Problem to work on: Retype word for word everything from the row containing "This screenshot has" down to the end of the rows, both ends included, leaving the pictures out of your answer.

##### Data

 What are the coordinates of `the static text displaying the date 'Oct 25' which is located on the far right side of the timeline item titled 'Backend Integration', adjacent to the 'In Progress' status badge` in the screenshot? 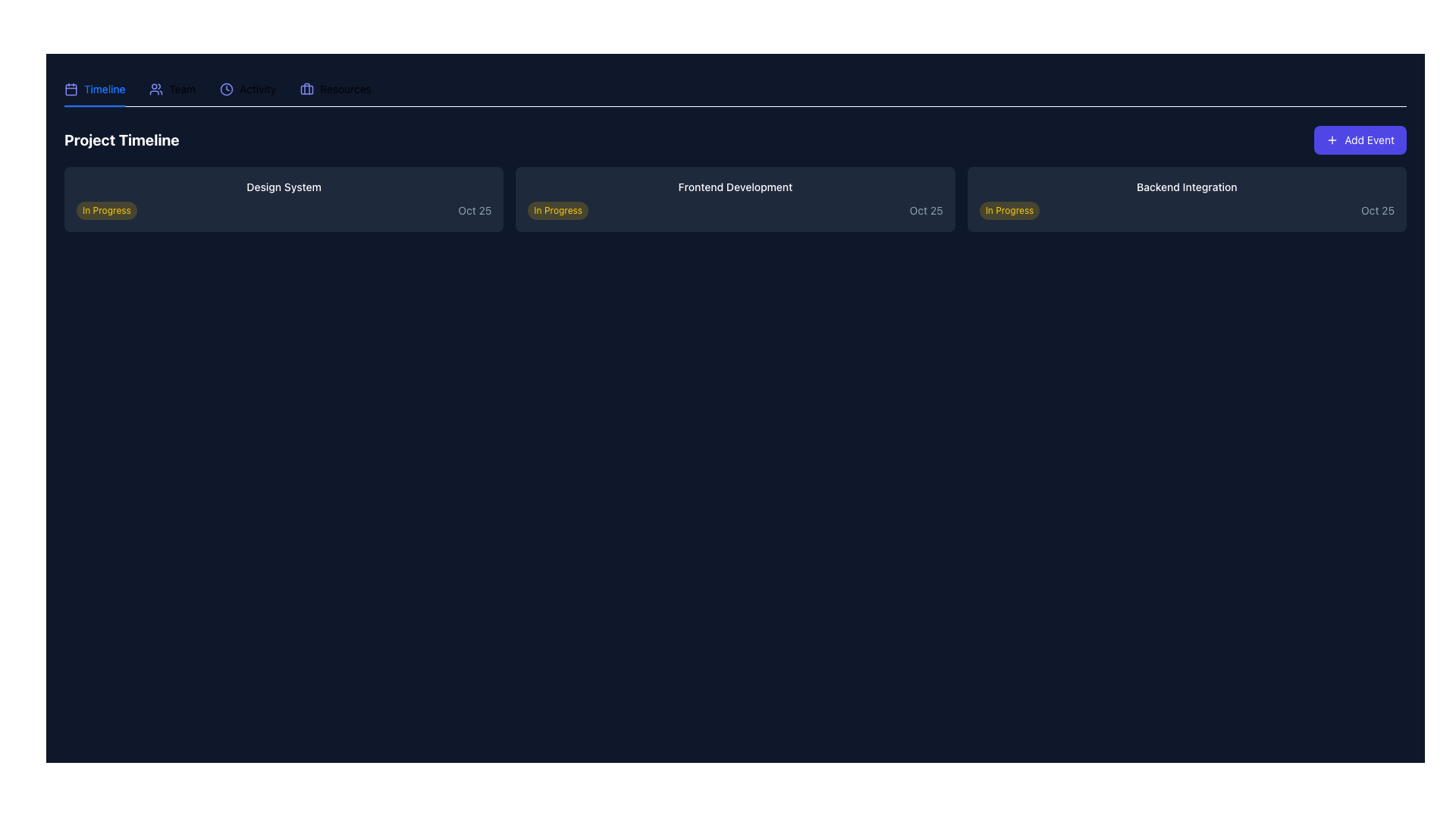 It's located at (1377, 210).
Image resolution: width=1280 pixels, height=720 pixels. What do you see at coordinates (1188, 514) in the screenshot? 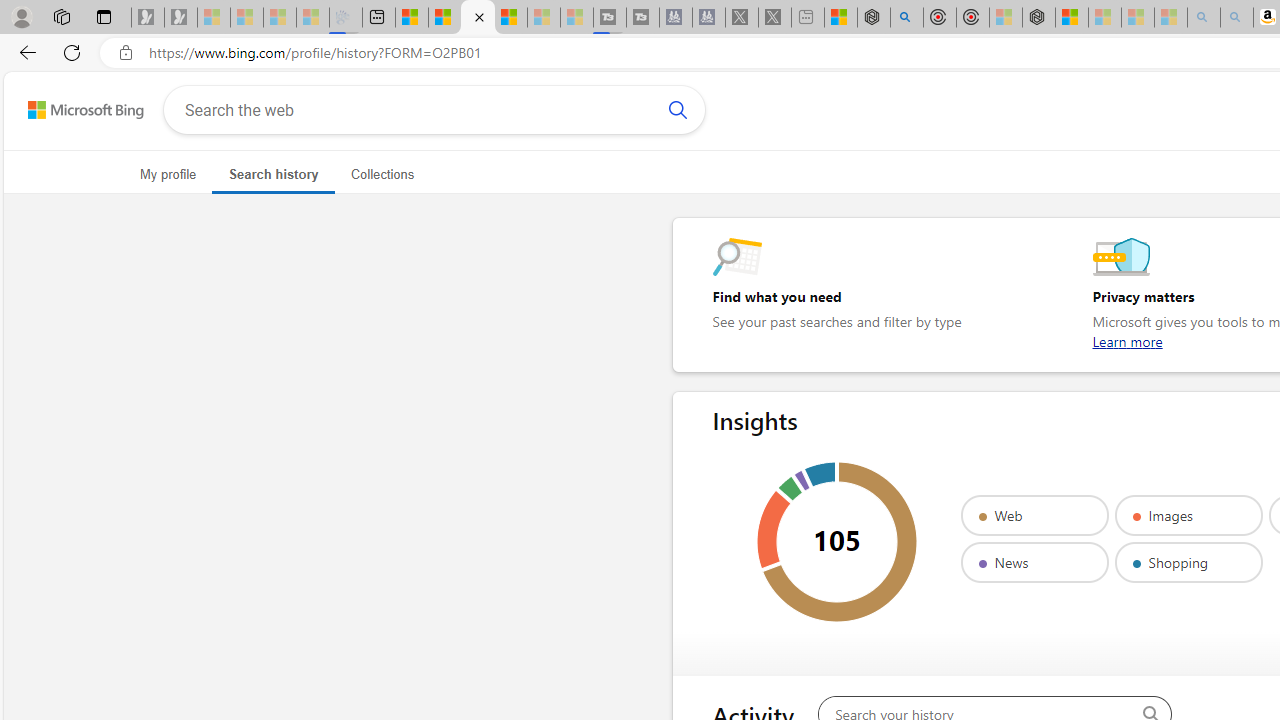
I see `'Images'` at bounding box center [1188, 514].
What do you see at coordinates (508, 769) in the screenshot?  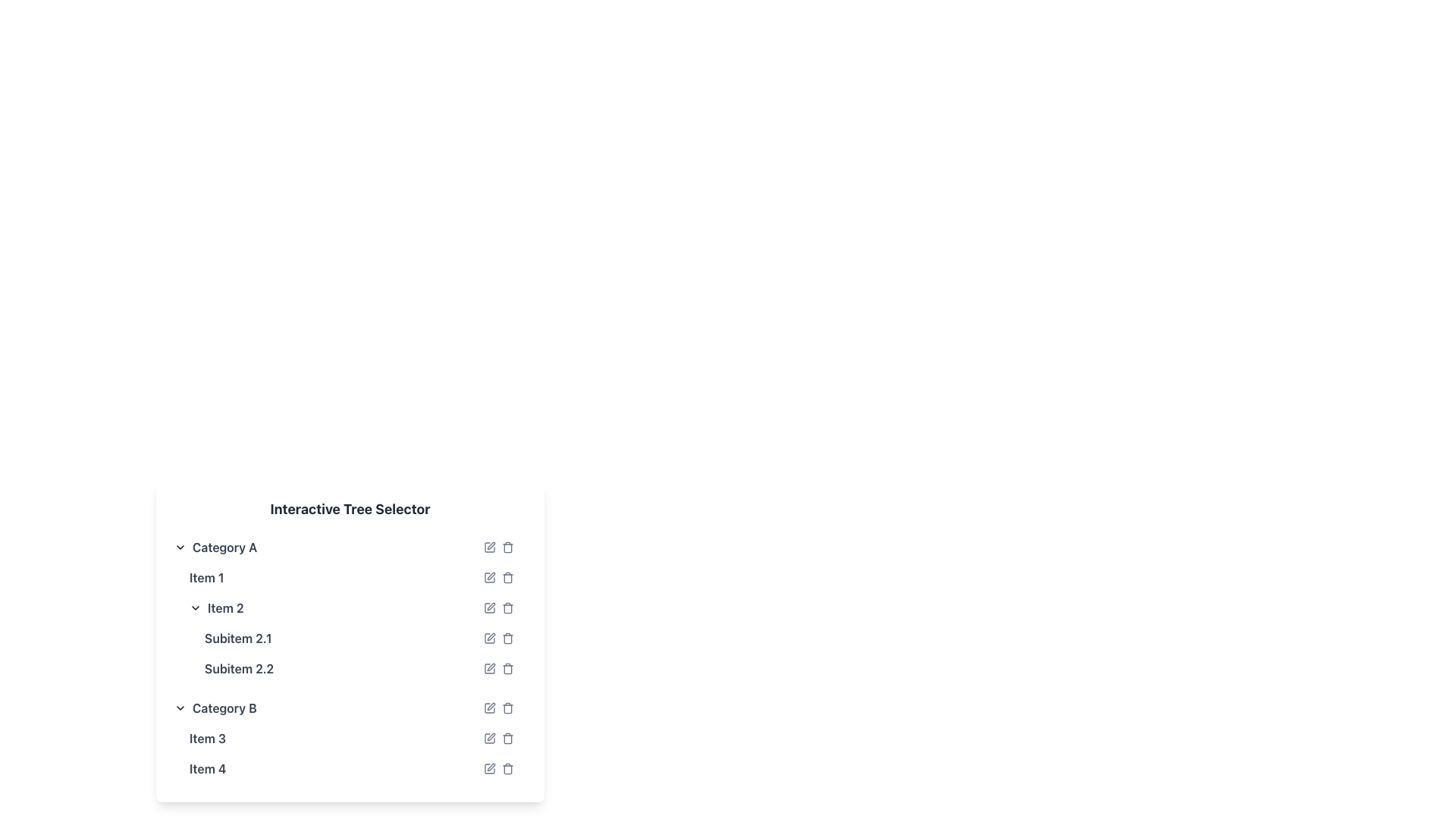 I see `the trash icon located at the bottom right of the interactive tree list` at bounding box center [508, 769].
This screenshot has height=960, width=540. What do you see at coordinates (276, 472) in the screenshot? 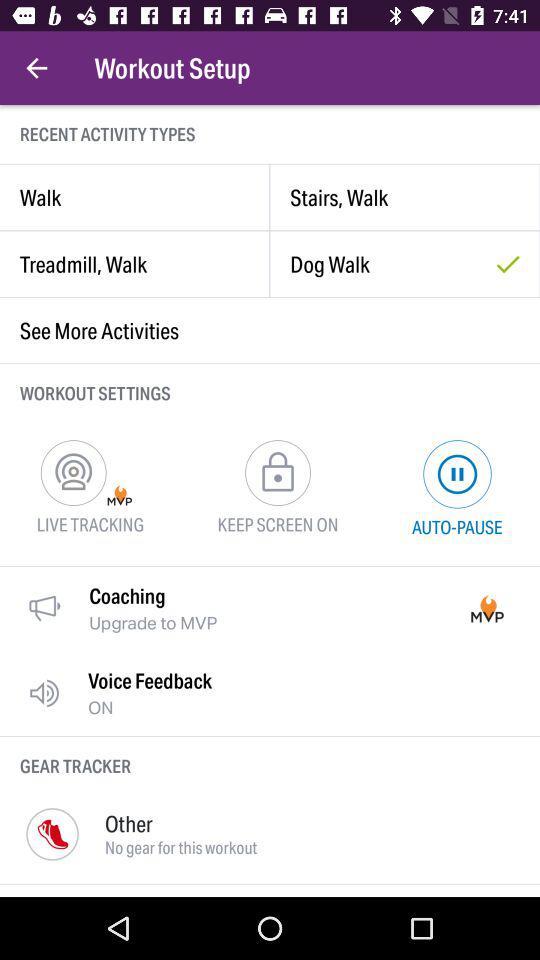
I see `the icon above keep screen on` at bounding box center [276, 472].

##########

The reply:
This screenshot has height=960, width=540. What do you see at coordinates (276, 472) in the screenshot? 
I see `the icon above keep screen on` at bounding box center [276, 472].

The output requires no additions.